Environment Fishery
A study at Queen’s University in Kingston seems to indicate that fish not only have individual personalities, but that personality could determine where the fish may be caught.
According to a news release from Queen’s:
Anglers fishing near rocky outcrops or in areas of water with submerged vegetation may be more likely to catch timid fish, while those fishing in open water may be more likely to reel in bolder fish, according to new research conducted at Queen’s University Biological Station.
“Boldness–the tendency of an individual to take risks–is one personality trait of considerable interest to behavioural biologists,” explains lead author Alexander Wilson, a visiting biologist from Carleton University. “Ours is the first study to have characterized a relationship between capture technique and individual boldness in a wild population of fish.”
The researchers studied bluegill sunfish caught either by angling or beach seining (a long net that is dragged through water to encircle fish).
The fish caught angling were more timid than fish captured in the wild using a seine net.

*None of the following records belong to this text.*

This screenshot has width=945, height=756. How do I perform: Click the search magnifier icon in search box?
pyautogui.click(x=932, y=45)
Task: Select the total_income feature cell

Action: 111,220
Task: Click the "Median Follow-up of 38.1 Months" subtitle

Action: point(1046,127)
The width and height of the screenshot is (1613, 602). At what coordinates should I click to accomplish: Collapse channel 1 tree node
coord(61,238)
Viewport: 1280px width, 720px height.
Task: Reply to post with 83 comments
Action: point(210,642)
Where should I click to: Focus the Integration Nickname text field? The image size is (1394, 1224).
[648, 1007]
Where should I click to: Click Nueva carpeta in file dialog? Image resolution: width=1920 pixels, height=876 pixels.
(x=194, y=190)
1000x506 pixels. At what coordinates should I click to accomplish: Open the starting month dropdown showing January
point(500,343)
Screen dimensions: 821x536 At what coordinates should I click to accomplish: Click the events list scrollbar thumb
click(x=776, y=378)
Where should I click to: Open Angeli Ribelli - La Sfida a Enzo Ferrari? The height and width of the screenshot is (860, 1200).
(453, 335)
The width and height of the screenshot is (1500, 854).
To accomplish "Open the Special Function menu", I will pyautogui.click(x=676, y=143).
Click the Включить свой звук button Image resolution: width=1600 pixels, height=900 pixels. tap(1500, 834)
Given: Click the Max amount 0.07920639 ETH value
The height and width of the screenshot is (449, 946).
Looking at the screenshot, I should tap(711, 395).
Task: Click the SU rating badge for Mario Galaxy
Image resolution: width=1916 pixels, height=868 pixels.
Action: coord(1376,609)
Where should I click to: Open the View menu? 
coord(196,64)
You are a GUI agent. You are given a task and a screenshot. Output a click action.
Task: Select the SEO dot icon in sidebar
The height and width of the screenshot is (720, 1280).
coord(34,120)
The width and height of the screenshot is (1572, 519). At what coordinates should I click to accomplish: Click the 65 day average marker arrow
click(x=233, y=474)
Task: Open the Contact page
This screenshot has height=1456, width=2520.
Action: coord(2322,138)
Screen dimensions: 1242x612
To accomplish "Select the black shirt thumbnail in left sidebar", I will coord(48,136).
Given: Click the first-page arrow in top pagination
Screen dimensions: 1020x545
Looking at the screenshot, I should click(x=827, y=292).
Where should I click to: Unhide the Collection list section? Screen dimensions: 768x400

However, when a group of fish captured by seine net was then released in a large outdoor pool and angled for, it was the bold individuals who were most often caught in the open.
Wilson says the researchers caught more fish in the areas with refuge–a habitat that appeals more to timid fish. On the other hand, beach seining or angling in open water are both capture techniques that are more likely to target bolder, risk-taking fish.
This research was recently published in the Canadian Journal of Fisheries and Aquatic Science.